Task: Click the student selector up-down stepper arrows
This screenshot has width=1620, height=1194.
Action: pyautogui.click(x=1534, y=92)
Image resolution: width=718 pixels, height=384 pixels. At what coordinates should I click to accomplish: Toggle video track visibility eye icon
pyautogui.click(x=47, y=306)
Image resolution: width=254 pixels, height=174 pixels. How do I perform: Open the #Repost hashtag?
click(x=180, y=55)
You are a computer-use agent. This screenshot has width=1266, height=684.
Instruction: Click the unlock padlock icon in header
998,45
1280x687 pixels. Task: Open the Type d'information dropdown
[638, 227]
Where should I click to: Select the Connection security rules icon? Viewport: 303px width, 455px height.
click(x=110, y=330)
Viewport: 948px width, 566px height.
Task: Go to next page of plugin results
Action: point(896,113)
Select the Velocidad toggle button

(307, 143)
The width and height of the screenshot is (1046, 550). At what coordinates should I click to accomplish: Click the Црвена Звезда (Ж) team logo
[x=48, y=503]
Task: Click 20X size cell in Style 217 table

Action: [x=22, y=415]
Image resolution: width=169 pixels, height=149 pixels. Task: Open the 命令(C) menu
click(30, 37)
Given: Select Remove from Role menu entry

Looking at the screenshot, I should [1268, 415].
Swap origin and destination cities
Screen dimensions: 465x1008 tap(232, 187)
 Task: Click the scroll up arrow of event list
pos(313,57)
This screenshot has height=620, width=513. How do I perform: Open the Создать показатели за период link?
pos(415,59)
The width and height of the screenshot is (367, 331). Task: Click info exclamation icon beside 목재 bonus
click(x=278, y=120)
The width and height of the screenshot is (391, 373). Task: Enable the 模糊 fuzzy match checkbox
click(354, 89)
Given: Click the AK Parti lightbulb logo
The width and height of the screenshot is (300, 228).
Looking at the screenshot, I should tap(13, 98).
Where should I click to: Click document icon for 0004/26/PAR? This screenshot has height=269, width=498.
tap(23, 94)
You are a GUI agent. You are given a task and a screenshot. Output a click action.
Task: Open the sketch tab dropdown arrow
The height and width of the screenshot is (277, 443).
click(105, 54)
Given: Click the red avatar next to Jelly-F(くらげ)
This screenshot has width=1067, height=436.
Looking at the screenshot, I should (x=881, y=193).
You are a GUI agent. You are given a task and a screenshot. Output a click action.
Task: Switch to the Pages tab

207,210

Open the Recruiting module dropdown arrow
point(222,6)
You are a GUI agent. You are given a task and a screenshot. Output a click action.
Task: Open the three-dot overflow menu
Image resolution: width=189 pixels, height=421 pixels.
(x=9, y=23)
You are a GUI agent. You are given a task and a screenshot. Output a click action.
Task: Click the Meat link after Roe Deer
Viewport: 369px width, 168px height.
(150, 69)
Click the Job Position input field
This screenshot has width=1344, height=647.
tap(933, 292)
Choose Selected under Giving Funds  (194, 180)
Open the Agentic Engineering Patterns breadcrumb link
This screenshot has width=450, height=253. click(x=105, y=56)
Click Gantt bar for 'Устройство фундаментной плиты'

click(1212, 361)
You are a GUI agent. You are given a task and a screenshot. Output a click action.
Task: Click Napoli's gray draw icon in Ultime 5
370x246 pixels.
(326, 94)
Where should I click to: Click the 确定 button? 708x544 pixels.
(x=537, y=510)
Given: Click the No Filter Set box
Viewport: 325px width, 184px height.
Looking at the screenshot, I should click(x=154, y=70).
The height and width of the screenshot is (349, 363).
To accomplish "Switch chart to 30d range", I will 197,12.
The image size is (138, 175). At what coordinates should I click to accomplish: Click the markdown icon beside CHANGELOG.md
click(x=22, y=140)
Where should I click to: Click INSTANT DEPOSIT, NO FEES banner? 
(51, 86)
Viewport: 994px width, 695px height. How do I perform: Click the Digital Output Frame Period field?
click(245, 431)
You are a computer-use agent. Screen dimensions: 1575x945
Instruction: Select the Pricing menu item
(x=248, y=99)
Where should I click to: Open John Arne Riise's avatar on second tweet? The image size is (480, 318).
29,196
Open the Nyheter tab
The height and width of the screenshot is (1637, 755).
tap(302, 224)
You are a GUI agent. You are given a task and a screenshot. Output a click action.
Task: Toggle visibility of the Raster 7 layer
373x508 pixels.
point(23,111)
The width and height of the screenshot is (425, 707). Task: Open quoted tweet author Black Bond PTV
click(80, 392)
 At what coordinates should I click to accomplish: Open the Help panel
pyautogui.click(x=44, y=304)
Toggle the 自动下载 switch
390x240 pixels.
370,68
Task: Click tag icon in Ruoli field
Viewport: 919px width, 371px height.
——
What you are asked to do =
Each line from the one containing "Task: Toggle visibility of the Raster 7 layer" through the end of the listing above should be copied exactly, with no other line included.

Answer section =
Task: Toggle visibility of the Raster 7 layer
373x508 pixels.
point(23,111)
The width and height of the screenshot is (425, 707). Task: Open quoted tweet author Black Bond PTV
click(80, 392)
 At what coordinates should I click to accomplish: Open the Help panel
pyautogui.click(x=44, y=304)
Toggle the 自动下载 switch
390x240 pixels.
370,68
Task: Click tag icon in Ruoli field
Viewport: 919px width, 371px height.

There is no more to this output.